Hi Rene,

The M matrix allows you to test hypotheses between the different response parameters, which are shown in the default MANOVA report in JMP.

To relate to the example you posed (i.e., items from a survey), I'm using below the sample data table "Online Consumer Data.jmp" to run a relatively simple MANOVA model. Here, our outcomes are 3 items representing responses on a survey about the perceived reputation of an online website, and we just want to test the effect of the "Female" variable. Feel free to run this JSL script to follow along:

```
dt = Open("$SAMPLE_DATA\Online Consumer Data.jmp");
dt << Fit Model(
Y( :Reput_1, :Reput_2, :Reput_3 ),
Effects( :Female ),
Personality( "Manova" ),
Run
);
```

The default report shows the matrix of Parameter Estimates of the model:

You can now use the "Choose Response" dropdown to start testing hypotheses between these response parameters. When M is the identity matrix, we're simply leaving the response columns of this Parameter Estimates' matrix unchanged and we're asking "is there an effect of Female overall in this multivariate system?" The answer is yes:

Notice that opening the "M-transformed Parameter Estimates" outline box will show you the unchanged Parameter Estimates (technically, the M matrix postmultiplies the Parm Est matrix, so that's how you get the transformed estimates).
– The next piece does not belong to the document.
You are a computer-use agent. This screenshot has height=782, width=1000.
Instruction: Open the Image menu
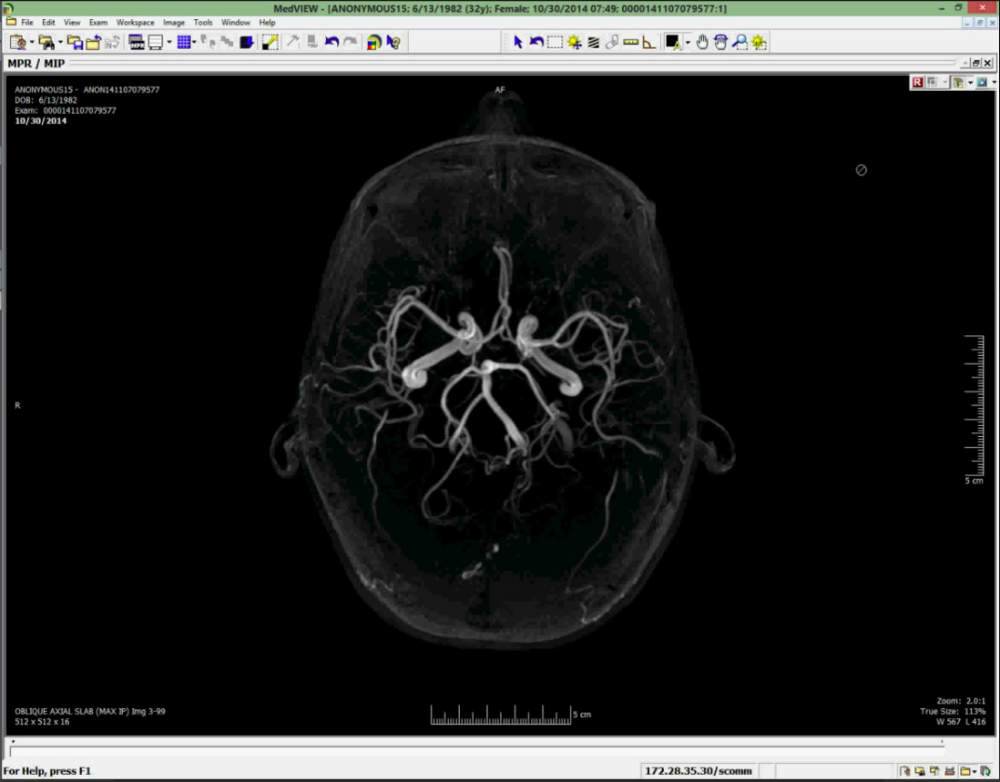click(x=174, y=22)
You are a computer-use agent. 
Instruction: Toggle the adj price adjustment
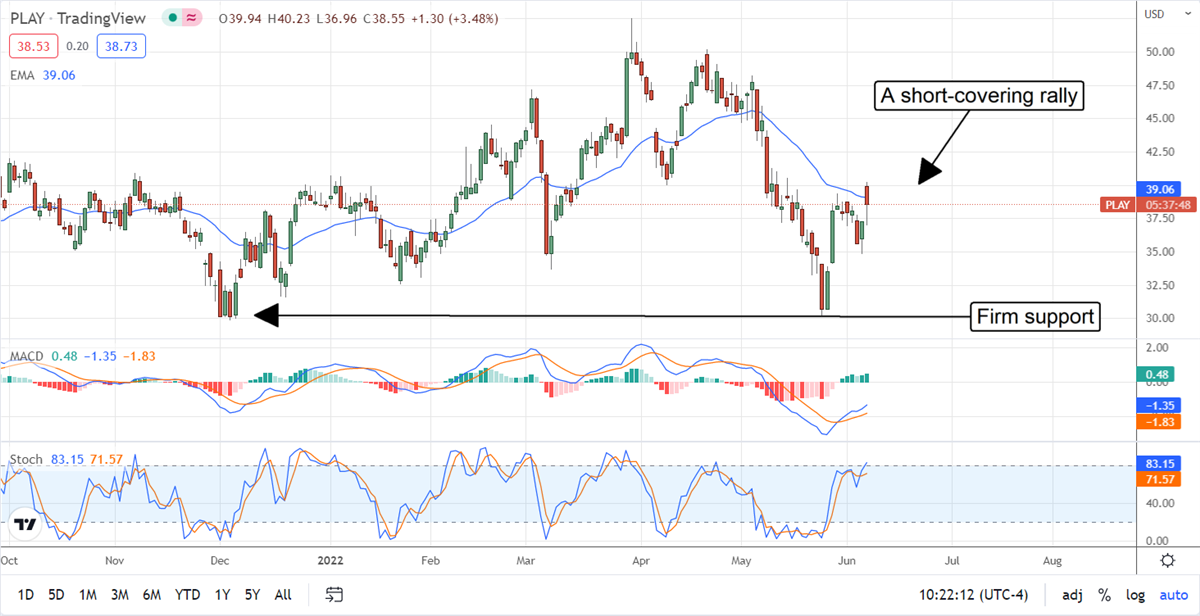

For additional interpretation, we'd say "yes, there's a significant difference between males and females in our responses" and looking over the estimates and/or the Least Squares Means plots can help interpret those results a bit more. But sometimes this isn't enough detail, such that someone might want to know if Female has an effect in a particular *combination* of the columns in the Parm Est matrix. Let's say we want to know if there's an effect in the sum across all our responses. For this, we select "Sum" under the "Choose Response" dropdown, and we can see the answer again is yes, there's a significant effect:

The interpretation here is much easier because Female has 2 levels and the "Sum" option resulted in reducing our Parm Est matrix into just a vector. So we can say "there's a significant difference between males and females when looking at the sum of perceived reputation on our 3 items. The negative Female[0] estimate indicates that males have a lower sum across these responses."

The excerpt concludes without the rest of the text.